Etscheid and Henning discovered their unique approach to manipulating sounds in their own band, Holophrase. When they started the group with Malgosia Stacha in 2007, Etscheid had never picked up a guitar. "I didn't know how to play at all," he says. "So I just started immediately plugging stuff in, trying to compensate for not being able to play properly with the use of software and, of course, effects pedals." The two began taking apart their gear, eventually learning how to create their own effects. The music they create in Holophrase is electronically driven yet expressive, partly because of Stacha's haunting vocals and partly because of all that tinkering. A few years later, the two decided to start making their own equipment, and effects pedals were the logical option.

"Luis got me Nicolas Collins's Handmade Electronic Music book," Henning says. "After that and all those projects, we just went through and made a few fuzz pedals."
At the time, Etscheid and Henning were trying to scrape by with their music, and a somewhat amateur effects-pedal company held little promise of security. Still, Etscheid remembers, they wanted to keep making pedals.

"It seemed like when the idea hit me, it was something that we could do, because we're passionate about it," Etscheid says. "We were already knowledgeable, we had a little bit of experience, we had good ideas and we're hard workers. It's all I really had left to believe in at the time. And the planets kind of aligned for us."

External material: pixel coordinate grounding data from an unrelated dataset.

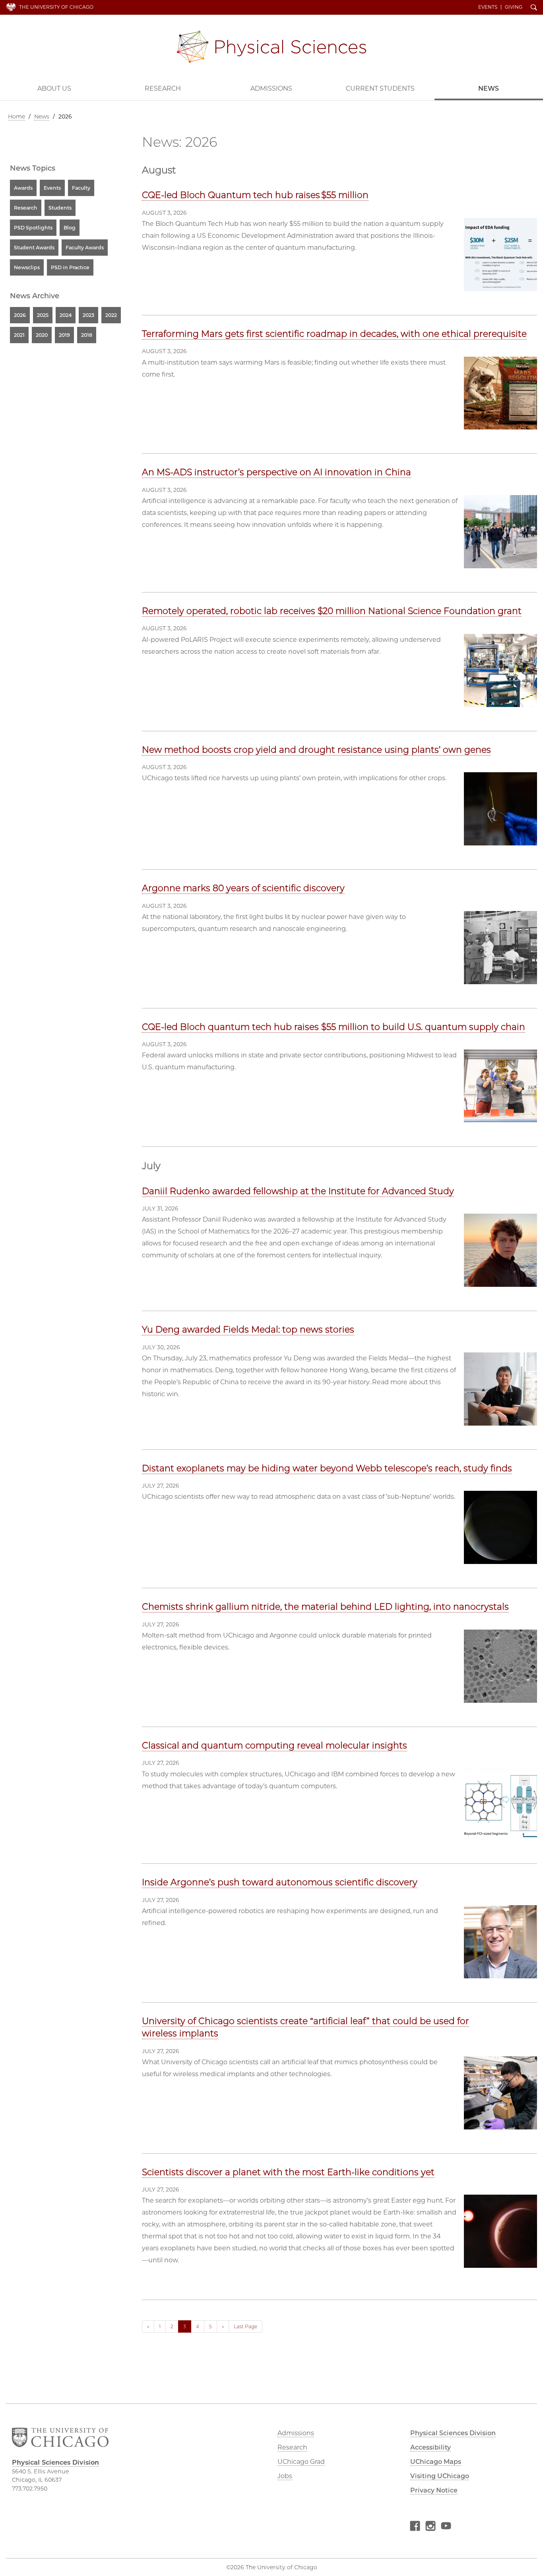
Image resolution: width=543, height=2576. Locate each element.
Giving (513, 7)
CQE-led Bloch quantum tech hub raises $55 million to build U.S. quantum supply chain (333, 1027)
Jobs (284, 2476)
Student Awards (34, 248)
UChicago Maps (435, 2461)
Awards (23, 188)
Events (487, 7)
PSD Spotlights (33, 228)
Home (16, 116)
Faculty (81, 188)
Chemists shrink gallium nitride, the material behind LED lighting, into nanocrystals (325, 1606)
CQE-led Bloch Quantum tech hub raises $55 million (255, 195)
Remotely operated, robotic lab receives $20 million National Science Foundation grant (332, 611)
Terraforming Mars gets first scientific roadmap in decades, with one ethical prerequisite (334, 333)
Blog (70, 228)
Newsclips (27, 267)
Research (163, 88)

Under the Mantic Conceptual name, Etscheid and Henning began working on their first pedal: an updated and modified take on DOD Electronics' rare subharmonic bass-booster pedal originally called Meat Box. They decided to christen their pedal Density Hulk. After plenty of positive feedback, they organized an Indiegogo campaign and raised more than $4,000 to make enough pedals to build up an inventory and start their business.